Dans un monde où le comic book de Superman est ultra populaire -le nôtre donc-, un ado américain que ses fans de parents ont baptisé Clark Kent se découvre, depuis sa campagne natale, des pouvoirs identiques à ceux que possède l’idole de bande dessinée. Le fantasme de la justice pourrait-il enfin s’incarner ? Eh bien non, car très vite le réel dessein de cette parabole transparaît. A la mise en abîme des premières pages, reflet d’une légende populaire sur les aspirations d’un gamin banal en demande de justice, succède le besoin de réécrire une nouvelle vie au plus célèbre des superhéros, et de lui reconstruire une stature plus moderne, en adéquation avec son temps. Dès lors, l’écart entre le mythe du Superman original et les errances de ce duplicata humain stigmatise une à une les inconduites qui émaillent son parcours le long du XXe siècle.

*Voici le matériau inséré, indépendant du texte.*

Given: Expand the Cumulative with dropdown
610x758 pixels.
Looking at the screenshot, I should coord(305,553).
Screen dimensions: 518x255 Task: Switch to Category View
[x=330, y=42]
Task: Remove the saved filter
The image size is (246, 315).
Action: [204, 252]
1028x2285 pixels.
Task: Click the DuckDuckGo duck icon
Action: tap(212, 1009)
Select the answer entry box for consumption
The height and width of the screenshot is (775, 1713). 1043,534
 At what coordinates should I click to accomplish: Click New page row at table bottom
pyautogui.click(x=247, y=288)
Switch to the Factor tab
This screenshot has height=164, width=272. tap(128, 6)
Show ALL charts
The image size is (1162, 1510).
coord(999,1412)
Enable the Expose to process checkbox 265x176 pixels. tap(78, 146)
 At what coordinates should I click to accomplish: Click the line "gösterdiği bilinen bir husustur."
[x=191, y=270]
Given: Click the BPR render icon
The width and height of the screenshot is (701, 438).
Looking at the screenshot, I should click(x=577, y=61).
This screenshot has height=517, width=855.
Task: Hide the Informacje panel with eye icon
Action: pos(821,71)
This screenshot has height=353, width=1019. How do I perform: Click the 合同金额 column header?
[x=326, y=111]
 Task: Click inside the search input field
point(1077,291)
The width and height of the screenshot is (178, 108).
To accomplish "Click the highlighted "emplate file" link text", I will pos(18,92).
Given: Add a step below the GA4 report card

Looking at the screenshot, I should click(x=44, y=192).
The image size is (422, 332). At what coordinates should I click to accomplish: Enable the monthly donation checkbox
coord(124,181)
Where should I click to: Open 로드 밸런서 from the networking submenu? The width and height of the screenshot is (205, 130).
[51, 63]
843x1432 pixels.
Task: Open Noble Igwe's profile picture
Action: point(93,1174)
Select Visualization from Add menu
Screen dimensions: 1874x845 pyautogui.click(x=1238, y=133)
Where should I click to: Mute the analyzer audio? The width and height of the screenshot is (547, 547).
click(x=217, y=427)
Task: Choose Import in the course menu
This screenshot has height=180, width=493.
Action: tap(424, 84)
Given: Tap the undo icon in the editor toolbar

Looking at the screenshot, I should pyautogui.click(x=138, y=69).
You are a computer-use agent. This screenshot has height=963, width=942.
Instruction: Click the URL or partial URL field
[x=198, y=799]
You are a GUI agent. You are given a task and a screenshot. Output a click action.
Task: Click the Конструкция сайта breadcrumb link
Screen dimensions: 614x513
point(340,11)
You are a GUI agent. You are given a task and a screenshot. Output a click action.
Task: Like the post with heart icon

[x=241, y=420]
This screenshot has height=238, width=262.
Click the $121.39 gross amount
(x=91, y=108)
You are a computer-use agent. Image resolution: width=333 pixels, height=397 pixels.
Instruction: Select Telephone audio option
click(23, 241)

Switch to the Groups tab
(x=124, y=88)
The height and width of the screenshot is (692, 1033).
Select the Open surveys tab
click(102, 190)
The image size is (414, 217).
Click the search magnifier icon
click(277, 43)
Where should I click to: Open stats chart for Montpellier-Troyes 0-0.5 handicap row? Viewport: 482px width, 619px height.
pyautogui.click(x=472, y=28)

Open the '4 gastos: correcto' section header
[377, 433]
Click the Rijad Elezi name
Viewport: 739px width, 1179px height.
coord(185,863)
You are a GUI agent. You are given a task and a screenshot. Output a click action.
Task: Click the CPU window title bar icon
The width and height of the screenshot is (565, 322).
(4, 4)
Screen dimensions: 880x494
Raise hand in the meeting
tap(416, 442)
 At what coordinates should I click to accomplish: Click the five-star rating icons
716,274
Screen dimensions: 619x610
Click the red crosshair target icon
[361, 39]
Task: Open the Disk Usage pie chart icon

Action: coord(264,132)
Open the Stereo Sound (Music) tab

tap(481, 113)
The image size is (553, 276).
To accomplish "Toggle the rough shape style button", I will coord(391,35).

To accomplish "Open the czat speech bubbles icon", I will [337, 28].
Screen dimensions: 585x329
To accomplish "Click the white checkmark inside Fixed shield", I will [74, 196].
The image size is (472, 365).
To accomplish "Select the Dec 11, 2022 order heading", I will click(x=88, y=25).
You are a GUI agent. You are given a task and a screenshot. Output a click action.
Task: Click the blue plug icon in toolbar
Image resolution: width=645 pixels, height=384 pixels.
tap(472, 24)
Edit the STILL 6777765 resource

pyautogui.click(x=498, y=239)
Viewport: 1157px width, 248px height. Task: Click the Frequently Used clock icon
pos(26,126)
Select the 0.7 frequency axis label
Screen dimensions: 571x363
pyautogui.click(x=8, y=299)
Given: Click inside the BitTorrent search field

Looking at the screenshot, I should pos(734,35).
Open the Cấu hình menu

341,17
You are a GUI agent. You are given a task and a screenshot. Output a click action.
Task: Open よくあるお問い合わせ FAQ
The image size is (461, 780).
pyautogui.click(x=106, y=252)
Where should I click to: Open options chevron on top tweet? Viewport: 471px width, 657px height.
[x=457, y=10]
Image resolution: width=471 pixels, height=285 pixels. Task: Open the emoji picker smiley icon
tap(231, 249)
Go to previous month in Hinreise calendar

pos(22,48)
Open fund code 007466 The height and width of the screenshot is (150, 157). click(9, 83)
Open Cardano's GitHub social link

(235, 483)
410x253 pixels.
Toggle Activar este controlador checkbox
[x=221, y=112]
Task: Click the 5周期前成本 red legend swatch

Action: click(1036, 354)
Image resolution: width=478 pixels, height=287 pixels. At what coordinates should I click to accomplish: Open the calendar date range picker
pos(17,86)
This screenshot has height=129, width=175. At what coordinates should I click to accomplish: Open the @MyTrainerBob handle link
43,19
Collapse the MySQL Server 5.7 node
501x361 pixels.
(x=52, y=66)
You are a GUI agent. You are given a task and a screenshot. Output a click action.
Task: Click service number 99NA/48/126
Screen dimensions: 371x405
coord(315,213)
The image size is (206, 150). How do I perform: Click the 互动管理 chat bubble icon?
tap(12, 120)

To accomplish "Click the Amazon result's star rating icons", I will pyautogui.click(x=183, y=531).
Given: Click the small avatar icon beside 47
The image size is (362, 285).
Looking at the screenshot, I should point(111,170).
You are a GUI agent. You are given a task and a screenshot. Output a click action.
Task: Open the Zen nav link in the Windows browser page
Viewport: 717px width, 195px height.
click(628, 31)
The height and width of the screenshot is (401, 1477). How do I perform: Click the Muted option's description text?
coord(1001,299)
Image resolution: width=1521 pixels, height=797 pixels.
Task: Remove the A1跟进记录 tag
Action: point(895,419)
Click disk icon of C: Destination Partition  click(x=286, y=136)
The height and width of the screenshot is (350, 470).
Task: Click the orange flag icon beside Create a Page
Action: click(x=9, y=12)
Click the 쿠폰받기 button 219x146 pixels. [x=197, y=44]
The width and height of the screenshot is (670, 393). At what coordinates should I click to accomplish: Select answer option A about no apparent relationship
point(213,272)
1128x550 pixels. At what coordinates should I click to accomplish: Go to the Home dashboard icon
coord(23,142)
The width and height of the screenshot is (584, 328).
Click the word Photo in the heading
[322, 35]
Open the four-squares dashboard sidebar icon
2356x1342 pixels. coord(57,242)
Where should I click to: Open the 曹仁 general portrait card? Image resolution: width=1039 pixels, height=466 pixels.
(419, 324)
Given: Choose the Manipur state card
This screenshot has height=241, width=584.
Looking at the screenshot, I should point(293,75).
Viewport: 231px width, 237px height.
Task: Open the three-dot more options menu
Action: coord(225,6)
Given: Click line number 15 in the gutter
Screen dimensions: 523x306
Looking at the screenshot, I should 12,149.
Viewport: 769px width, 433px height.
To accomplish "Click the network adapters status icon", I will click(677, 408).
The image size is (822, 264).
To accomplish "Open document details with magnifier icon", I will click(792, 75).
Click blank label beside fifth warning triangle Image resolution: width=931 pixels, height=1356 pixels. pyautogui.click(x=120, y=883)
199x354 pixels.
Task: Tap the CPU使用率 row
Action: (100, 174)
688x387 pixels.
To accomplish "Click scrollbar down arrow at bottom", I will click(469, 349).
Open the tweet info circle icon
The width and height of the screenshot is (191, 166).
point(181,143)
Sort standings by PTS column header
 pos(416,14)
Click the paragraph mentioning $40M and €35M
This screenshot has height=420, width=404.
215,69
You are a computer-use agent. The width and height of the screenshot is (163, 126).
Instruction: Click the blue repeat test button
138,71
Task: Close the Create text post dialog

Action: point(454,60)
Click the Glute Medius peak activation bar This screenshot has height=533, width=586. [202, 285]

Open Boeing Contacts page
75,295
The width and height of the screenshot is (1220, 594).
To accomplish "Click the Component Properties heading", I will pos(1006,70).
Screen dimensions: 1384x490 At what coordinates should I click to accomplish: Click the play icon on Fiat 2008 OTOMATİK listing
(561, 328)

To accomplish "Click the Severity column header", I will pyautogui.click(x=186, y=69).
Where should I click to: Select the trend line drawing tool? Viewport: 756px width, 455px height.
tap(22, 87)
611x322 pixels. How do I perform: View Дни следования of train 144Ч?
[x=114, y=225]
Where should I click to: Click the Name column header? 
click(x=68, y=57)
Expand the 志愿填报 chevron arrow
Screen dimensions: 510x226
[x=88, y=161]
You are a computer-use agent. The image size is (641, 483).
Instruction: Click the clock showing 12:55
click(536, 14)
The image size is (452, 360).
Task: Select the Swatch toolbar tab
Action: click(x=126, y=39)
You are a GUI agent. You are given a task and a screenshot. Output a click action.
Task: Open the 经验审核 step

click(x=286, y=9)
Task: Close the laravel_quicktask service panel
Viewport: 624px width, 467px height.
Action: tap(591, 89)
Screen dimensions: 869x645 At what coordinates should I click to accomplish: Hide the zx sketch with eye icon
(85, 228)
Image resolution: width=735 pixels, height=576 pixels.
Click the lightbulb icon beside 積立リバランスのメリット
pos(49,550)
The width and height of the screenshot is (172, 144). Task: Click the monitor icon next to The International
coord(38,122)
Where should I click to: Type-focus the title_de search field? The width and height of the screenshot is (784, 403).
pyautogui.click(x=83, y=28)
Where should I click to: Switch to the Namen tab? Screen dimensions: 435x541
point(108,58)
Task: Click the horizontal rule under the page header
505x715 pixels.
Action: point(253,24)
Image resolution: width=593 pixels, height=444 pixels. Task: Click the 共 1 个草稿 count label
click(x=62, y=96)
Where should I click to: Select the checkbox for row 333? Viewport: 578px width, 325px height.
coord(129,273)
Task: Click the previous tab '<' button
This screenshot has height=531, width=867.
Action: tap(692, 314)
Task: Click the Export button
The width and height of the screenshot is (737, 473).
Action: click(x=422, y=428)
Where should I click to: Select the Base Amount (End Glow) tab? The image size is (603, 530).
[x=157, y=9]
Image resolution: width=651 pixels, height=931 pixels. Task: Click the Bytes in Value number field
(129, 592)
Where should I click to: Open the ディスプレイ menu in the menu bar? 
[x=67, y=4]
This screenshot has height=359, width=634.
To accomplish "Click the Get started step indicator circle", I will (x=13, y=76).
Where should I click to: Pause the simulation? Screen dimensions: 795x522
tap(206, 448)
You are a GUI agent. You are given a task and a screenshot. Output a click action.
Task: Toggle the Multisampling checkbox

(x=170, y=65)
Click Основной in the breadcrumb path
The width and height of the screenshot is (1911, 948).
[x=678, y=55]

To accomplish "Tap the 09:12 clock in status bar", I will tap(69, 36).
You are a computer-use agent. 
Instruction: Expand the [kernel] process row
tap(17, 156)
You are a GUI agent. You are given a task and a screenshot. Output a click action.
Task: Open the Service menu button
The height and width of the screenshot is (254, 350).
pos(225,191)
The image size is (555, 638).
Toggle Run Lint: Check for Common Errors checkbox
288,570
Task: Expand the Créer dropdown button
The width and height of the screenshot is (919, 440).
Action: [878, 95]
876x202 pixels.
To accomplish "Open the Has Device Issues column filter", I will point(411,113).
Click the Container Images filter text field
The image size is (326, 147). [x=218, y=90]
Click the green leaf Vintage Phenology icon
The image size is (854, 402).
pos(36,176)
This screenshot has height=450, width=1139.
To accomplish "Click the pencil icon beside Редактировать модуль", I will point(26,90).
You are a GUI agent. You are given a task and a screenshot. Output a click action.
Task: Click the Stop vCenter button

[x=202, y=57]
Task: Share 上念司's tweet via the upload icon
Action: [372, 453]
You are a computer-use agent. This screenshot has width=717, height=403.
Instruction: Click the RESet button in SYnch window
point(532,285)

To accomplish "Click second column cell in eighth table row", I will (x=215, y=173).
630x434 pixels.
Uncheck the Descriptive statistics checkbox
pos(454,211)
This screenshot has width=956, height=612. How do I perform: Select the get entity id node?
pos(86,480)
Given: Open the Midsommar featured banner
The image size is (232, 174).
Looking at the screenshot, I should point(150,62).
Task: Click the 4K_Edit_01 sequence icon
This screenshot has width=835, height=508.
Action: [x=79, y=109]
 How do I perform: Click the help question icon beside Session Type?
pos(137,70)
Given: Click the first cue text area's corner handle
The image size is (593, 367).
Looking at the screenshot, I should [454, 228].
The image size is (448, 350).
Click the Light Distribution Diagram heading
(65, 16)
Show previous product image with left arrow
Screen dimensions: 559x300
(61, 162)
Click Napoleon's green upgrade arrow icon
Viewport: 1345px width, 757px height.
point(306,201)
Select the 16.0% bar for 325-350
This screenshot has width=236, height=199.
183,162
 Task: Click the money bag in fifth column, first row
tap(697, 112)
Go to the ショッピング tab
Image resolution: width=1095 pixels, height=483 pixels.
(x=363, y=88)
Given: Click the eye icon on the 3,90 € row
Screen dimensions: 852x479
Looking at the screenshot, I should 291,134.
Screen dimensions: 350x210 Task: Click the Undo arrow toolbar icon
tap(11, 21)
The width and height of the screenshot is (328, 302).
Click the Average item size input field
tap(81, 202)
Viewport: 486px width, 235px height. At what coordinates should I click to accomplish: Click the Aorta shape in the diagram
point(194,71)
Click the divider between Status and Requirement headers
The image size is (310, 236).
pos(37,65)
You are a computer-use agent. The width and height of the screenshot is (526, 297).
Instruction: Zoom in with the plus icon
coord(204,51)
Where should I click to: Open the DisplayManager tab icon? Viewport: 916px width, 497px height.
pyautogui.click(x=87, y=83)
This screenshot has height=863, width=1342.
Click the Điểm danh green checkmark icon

Ce sujet, le déficit d’aura que connaît aujourd’hui l’encapé kryptonien dans le paysage du comic book moderne, la nouvelle mouture cinématographique de Bryan Singer l’évoquait, elle aussi, au début de l’été. Or, si cette dernière n’y voit qu’une difficulté à croire en l’invulnérabilité après le 11/09 -l’égoïste était en vacances sur sa planète natale, il y a toujours des failles-, le comic développe une réponse plus pragmatique. Il sous-entend une possible désuétude de la figure et donc, sa mortalité. De cette tristesse poétique que seul le crépuscule des dieux provoque, l’aventure peut se lire comme une incitation pour le fan à accomplir son travail de deuil. Certes, le besoin absolu de foi, l’interventionnisme généreux d’un messie qui sombre sous le feu de l’humanité, sont toujours les moteurs tragiques qui animent ce Superman nouvelle génération -et pour cause, il est inspiré par l’original qu’il a lui-même lu enfant. Mais ici, nul rachat ou résurrection ne lui sont possibles ; il doit s’éclipser. Cette solution inédite, la mort sans perspective magique de retour, l’humanité de ce nouveau Clark Kent aide à l’accepter. Ainsi, les performances du surhomme baissent avec l’âge, ses attributs sont ringardisés par la modernité. Et lors du final, la bande dessinée rejoint le film autour de l’idée qu’une descendance est le seul legs possible de Superman à l’humanité. Une simple coïncidence ? Rien n’est moins sûr, car au final il est peut-être ici le moyen de mettre au placard ce Hérault d’une modernité passée et le justaucorps bleu qui l’accompagne : lui donner des enfants innocents, détachés de l’histoire américaine, et donc capables de prendre le relais de la sauvegarde du monde avec plus d’à propos. Dans ces conditions, l’existence du plus grand superhéros du XXe siècle pourrait finalement ne pas être tout à fait vaine.